Yesterday, while I was exploring the availability of an online voice recognition and transcription service that would accept a 60-minute MP3 and crunch it at no cost, I discovered that Azure AI Speech, which is part of Azure Cognitive Services Speech, which in turn is part of Azure AI Services, offers “5 audio hours free per month” in the free tier.

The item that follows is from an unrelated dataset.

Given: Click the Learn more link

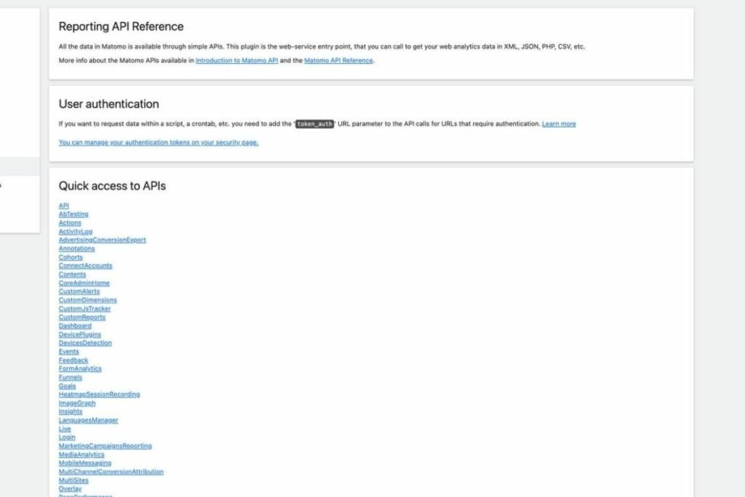Looking at the screenshot, I should 559,124.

And this can be used in the Azure Speech Playground, “typically accessed via Azure AI Studio or Speech Studio.” Azure this, Azure that.
Speaking of Azure AI Services, I wanted to try the Azure AI Foundry, only to discover that Romanian is not a supported language:
- gpt-4o-mini: Supported languages: en, it, af, es, de, fr, id, ru, pl, uk, el, lv, zh, ar, tr, ja, sw, cy, ko, is, bn, ur, ne, th, pa, mr, te
- o1: Supported languages: en, it, af, es, de, fr, id, ru, pl, uk, el, lv, zh, ar, tr, ja, sw, cy, ko, is, bn, ur, ne, th, pa, mr, te
- gpt-4.5-preview: Supported languages: en, it, af, es, de, fr, id, ru, pl, uk, el, lv, zh, ar, tr, ja, sw, cy, ko, is, bn, ur, ne, th, pa, mr, te
WTF?! All these models support input and output in many more languages when accessed in an online chatbot!
So their offering is utterly pointless and useless.
But I reactivated my “subscription” (no payment, remember?) to be able to try Azure-AI-Speech, since Real-time transcription promises “Live transcription capabilities on your own audio without writing any code.”
Wow, no code.
For fuck’s sake, it didn’t work! It failed to accept my MP3. Then, a 16-bit PCM, allegedly the standard for Azure Speech Services, failed too!

Is there anything by Microsoft that works? Oh, Copilot, right. But how are people using Azure AI Services, if they fail to work more often than not?

So I decided to try Whisper. It just worked, with minor adjustments (a local environment was needed):
python3 -m venv whisper_env
source whisper_env/bin/activate
pip install -U openai-whisper
pip install setuptools-rust
whisper input.mp3 --model medium

Now, of course, I have to correct the resulting output (generated as txt
, srt
, vtt
, tsv
, and json
), because there are errors. But the result is surprisingly decent for a modest model running on a €400 laptop with Intel video!
Fuck you, Azure AI shit!
Oh, Whisper has a huge contender: Mistral’s new Voxtral.
Apparently, Whisper is the worst transcription model of all (by error rate) in the FLEURS (Few-shot Learning Evaluation of Universal Representations of Speech) benchmark!
As long as the Voxtral family are speech understanding models, I don’t understand why would anyone want to use them as text-only models!
OK, so:
The retards can’t even properly format the text on a fucking web page! (Bold was added by me.) OK, some links:
● Voxtral-Mini-3B-2507
● Voxtral-Small-24B-2507
As I only use simple laptops (and a mini-PC), all with Intel video, I can only use GGUF (Global Grid Unified Format) quantized models, and the only one currently on HF is this:
● Voxtral-3B-But-4B-Text-Only-GGUF
I can’t figure out what it could be used for! For fuck’s sake, it’s text-only! To use it as a handicapped, dumbified Mistral Small 3.1?
OK, I tried it in GPT4All. It sucks. It’s small, so its limited understanding was something to be expected.
For the time being, I can’t see Voxtral as a practical transcription tool for everyone. Sigh.
Oh, but look how retarded are the French idiots from Mistral! They have chosen the name “Voxtral” (Vox + Mistral), but this name was already taken by some other retards, the shady people behind Voxtral.org! Nobody knows who they are, but they do exist!
Anyway, Mistral is a huge French failure in IT. Their models were much better at the beginning; now they’re increasingly fucked-up. Here, only a couple of hours ago, Mistral refused to answer a question, both in standard and in Think mode, without giving any reason!
Whisper can also be used locally (a small model) on Android and iOS through the app NotelyVoice.